PROBLEM TO SOLVE
Locate every line in the records below that contains the word "dimensions", and copy each of those lines in full.

EXERCISE MATERIAL
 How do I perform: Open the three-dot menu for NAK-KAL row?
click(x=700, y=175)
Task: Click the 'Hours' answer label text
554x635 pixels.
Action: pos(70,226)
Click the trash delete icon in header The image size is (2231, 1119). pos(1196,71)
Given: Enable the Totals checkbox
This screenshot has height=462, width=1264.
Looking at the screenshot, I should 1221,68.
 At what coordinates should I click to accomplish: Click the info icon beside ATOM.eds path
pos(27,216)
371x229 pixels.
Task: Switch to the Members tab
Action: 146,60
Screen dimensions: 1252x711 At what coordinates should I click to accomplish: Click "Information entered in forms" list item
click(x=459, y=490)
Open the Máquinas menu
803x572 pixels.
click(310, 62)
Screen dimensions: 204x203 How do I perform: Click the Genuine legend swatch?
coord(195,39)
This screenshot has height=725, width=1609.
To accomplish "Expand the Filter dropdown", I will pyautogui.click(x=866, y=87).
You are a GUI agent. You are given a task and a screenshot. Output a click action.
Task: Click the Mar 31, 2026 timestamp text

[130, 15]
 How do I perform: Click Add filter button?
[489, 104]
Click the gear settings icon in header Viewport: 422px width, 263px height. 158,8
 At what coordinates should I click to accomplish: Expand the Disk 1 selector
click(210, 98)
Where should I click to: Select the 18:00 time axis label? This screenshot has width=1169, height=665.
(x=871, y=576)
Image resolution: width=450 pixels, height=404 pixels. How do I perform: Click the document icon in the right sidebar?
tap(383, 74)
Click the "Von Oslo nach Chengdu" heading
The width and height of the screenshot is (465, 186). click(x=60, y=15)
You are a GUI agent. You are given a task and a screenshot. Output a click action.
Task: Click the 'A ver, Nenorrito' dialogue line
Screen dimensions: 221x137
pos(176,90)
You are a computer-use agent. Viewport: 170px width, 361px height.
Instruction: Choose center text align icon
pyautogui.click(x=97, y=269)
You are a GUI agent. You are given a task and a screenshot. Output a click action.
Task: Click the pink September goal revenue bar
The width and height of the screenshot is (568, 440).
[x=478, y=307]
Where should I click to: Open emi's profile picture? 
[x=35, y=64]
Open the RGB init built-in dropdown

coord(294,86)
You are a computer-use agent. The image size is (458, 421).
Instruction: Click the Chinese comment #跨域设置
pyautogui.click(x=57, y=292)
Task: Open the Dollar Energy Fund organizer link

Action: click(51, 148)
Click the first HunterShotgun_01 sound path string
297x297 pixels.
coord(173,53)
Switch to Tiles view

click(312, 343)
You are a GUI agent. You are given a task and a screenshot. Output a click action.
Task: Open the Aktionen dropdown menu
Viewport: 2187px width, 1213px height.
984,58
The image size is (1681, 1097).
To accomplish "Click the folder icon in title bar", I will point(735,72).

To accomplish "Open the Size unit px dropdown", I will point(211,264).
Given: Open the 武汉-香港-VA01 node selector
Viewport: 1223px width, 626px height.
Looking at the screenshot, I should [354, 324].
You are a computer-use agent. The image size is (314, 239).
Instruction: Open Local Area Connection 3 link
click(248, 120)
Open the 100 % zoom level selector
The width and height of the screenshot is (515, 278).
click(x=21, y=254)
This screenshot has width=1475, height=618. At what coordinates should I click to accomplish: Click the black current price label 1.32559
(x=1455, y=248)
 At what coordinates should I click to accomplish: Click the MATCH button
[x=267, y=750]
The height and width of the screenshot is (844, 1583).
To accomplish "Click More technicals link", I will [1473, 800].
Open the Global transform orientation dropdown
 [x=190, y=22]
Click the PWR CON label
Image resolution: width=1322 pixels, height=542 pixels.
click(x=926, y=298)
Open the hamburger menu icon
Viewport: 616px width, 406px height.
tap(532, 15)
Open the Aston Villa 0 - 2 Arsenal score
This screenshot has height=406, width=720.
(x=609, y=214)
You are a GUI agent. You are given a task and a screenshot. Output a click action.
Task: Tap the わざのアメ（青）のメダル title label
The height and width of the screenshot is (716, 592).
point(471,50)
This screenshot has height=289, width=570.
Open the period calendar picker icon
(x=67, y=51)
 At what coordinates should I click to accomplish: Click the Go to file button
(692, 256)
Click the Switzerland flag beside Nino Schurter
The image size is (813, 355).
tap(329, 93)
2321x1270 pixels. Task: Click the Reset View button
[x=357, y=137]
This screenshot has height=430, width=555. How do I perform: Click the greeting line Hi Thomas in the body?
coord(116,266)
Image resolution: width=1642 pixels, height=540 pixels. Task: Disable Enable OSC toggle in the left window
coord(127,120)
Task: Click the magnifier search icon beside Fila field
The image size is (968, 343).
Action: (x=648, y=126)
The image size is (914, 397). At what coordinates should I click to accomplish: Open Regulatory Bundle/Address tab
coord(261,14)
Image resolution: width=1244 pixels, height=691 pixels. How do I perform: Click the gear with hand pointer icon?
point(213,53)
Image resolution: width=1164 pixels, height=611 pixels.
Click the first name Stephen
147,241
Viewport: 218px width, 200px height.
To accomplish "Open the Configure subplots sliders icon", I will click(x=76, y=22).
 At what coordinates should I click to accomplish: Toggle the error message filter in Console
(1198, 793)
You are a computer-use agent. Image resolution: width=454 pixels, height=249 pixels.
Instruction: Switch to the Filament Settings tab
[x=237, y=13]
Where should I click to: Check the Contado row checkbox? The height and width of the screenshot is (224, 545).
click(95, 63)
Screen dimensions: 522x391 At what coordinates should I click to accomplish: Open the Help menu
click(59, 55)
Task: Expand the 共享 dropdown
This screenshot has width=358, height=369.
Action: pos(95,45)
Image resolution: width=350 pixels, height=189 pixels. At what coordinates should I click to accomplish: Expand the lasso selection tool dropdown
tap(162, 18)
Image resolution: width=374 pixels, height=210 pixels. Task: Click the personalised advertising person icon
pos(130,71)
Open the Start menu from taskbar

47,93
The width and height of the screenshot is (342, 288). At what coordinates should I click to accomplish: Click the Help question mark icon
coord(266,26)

FINISHED TASK
Screen dimensions: 1252x711 At what coordinates should I click to accomplish: Click "Information entered in forms" list item
Screen dimensions: 204x203 How do I perform: Click the Genuine legend swatch?
Screen dimensions: 221x137
Screen dimensions: 522x391 At what coordinates should I click to accomplish: Open the Help menu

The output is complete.